What it is: For every agent that produces an output, spawn a second agent whose sole job is to adversarially challenge that output against a rubric.
Task ──> Worker Agent ──> Output ──> Verifier Agent ──> Verified Output
(adversarial) or Rejection
Why adversarial matters: A worker agent has self-preferential bias toward its own output. A verifier with no knowledge of the worker's reasoning process is structurally more skeptical.
Skeptic persona pattern: Give the verifier agent explicit "skeptic" instructions — "assume the worker made mistakes, look for them specifically, do not accept the output unless you can actively verify each claim."
When to use:
- Security reviews (worker finds vulnerabilities; verifier challenges each finding)
- Factual research (worker finds sources; verifier checks source quality)
- Code migrations (worker makes change; verifier checks correctness)
- Any task where false positives are costly and you need high confidence
Verifier prompt template:
"You are an adversarial reviewer. The worker agent produced the following output.
Assume the worker made at least one mistake. Your job is to find it.
Reject the output unless you can independently verify each claim against [source].
Do not trust the worker's reasoning — re-derive each conclusion yourself."
Chapter 7 — Pattern 4: Generate-and-Filter
What it is: Generate many candidate outputs, then filter by quality, verification, and deduplication to return only the highest-quality results.
Prompt ──> Generator (N options) ──> Filter Agent ──> Dedup ──> Top K Results
When to use:
- Creative tasks with qualitative criteria (naming, design, taglines)
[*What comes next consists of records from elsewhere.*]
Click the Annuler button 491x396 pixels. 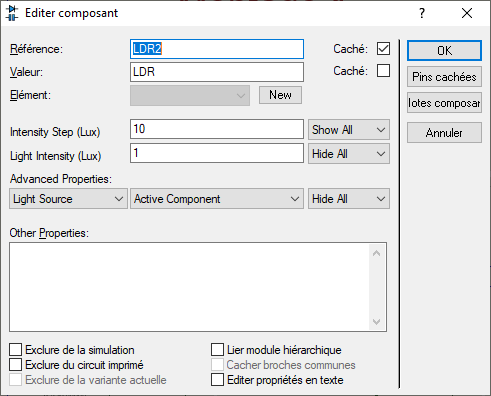444,133
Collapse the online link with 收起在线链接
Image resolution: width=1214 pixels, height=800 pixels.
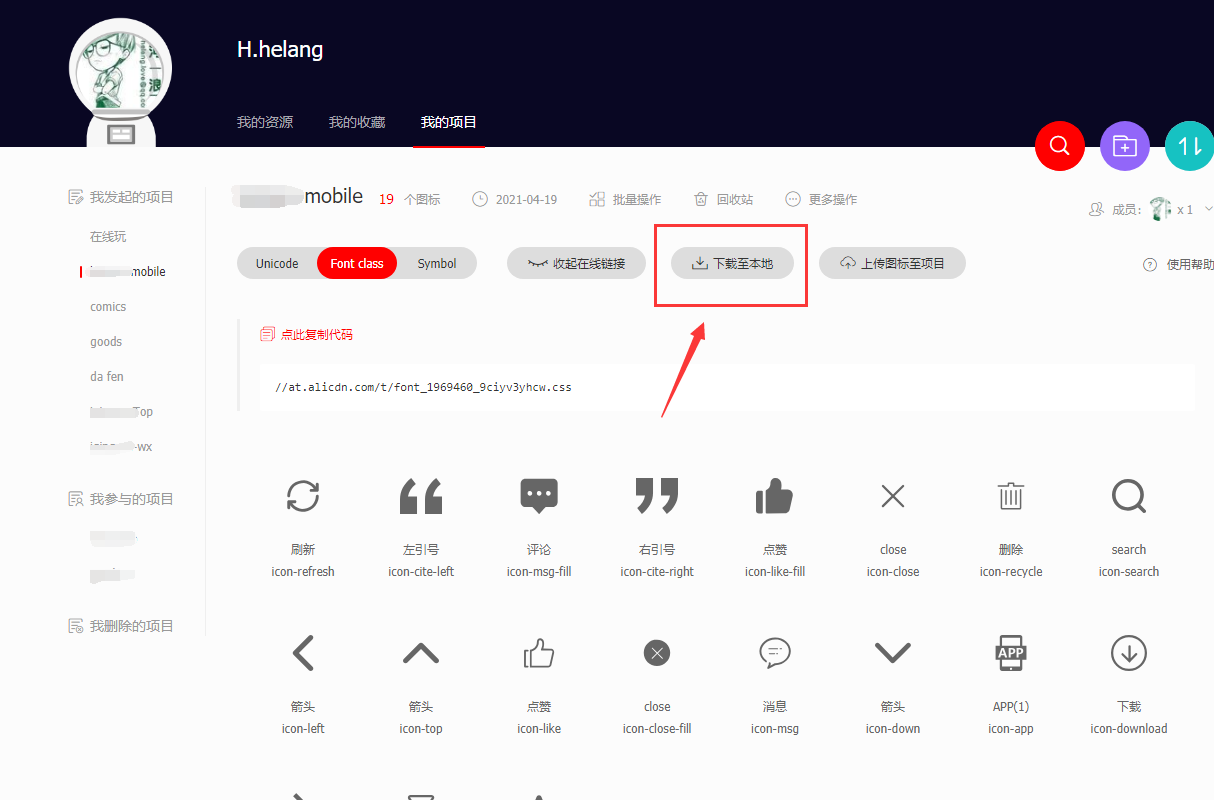pos(576,263)
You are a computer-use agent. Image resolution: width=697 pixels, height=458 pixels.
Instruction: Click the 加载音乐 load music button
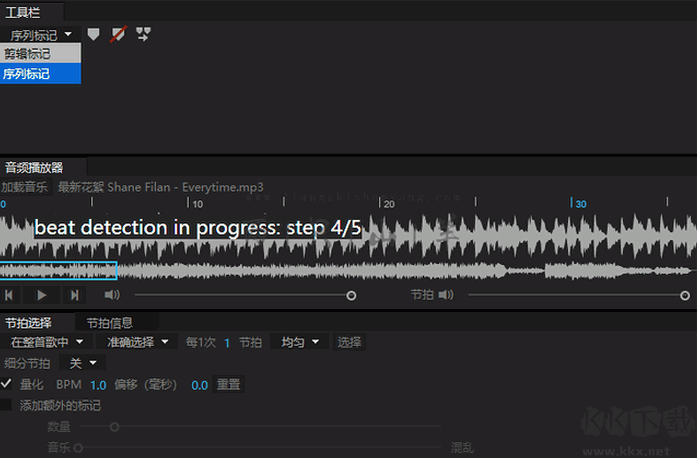pyautogui.click(x=24, y=187)
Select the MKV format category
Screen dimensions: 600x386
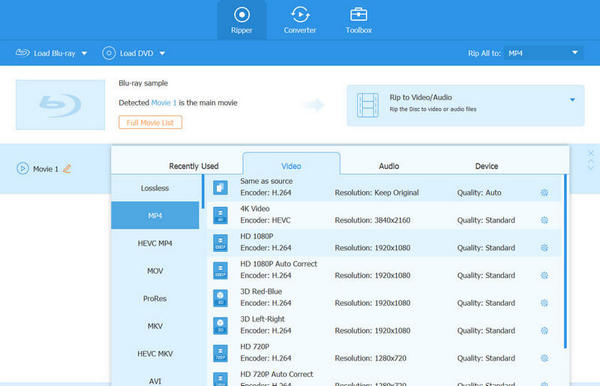155,326
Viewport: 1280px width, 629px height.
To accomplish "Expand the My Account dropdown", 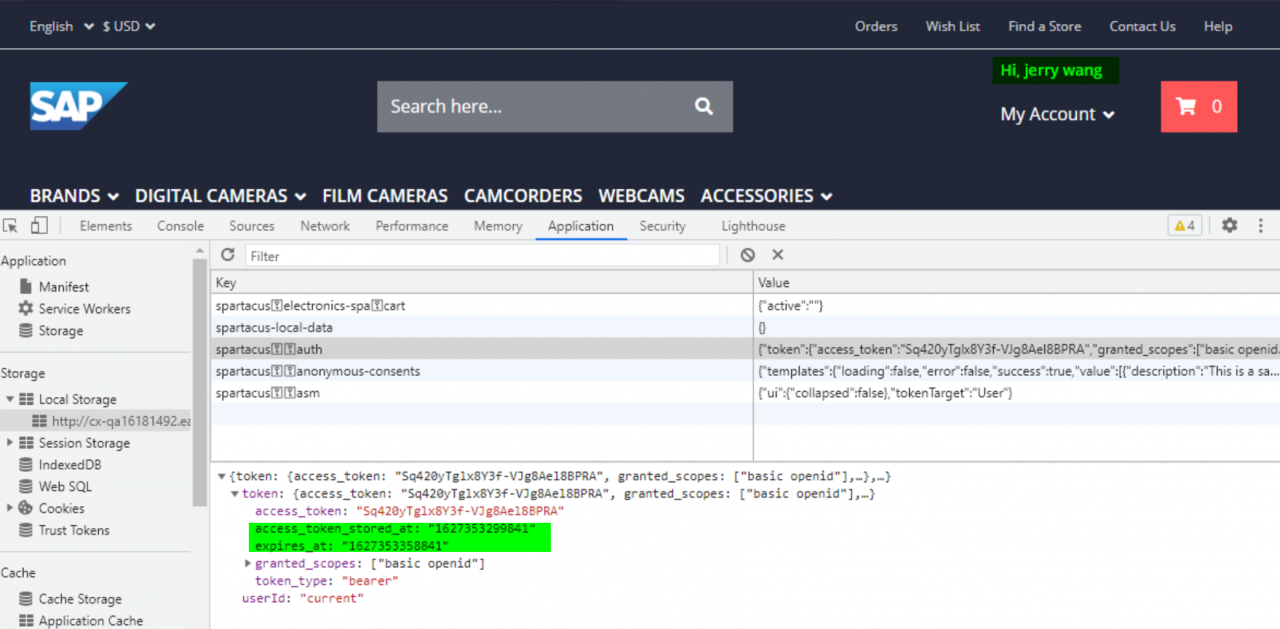I will coord(1057,114).
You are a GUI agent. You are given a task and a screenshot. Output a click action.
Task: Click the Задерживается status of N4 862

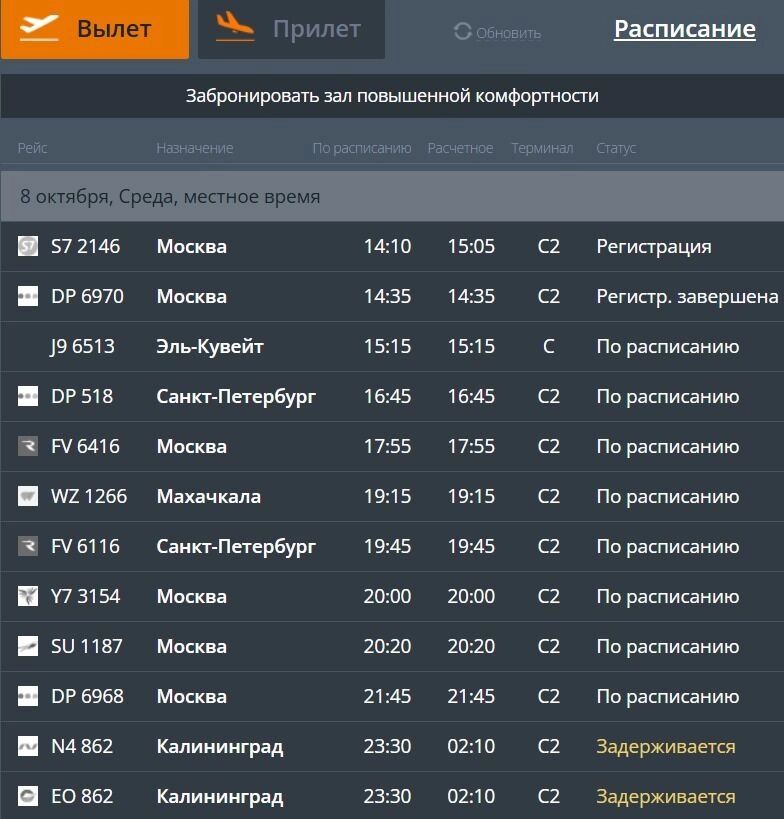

- Idea generation where quantity first, quality second
- When you want diversity of approaches before converging
Example prompt:
"I need a name for this CLI tool. Use a workflow to brainstorm a bunch of options
and run a tournament to pick the top 3."
Diversity tactics:
- Spawn generators with explicit "differentiate from these" instructions to force variety
- Use different temperatures or different model sizes for different generators
- Have generators target different sub-niches (one for technical names, one for whimsical, etc.)
Chapter 8 — Pattern 5: Tournament
What it is: Instead of dividing work, have N agents compete on the same task using different approaches. A judging agent compares pairs of outputs until a winner emerges.
Task ──> Agent A (approach 1) ──┐
Task ──> Agent B (approach 2) ──┤──> Judge ──> Pairwise ──> Winner
Task ──> Agent C (approach 3) ──┘ Comparisons
Why pairwise works better than absolute scoring: Comparative judgment ("which of A vs B is better?") is more reliable than asking a judge to score each output on a 1-10 scale. The judge only needs to make local comparisons, not global assessments.
When to use:
- Taste-based decisions (design, naming, copy)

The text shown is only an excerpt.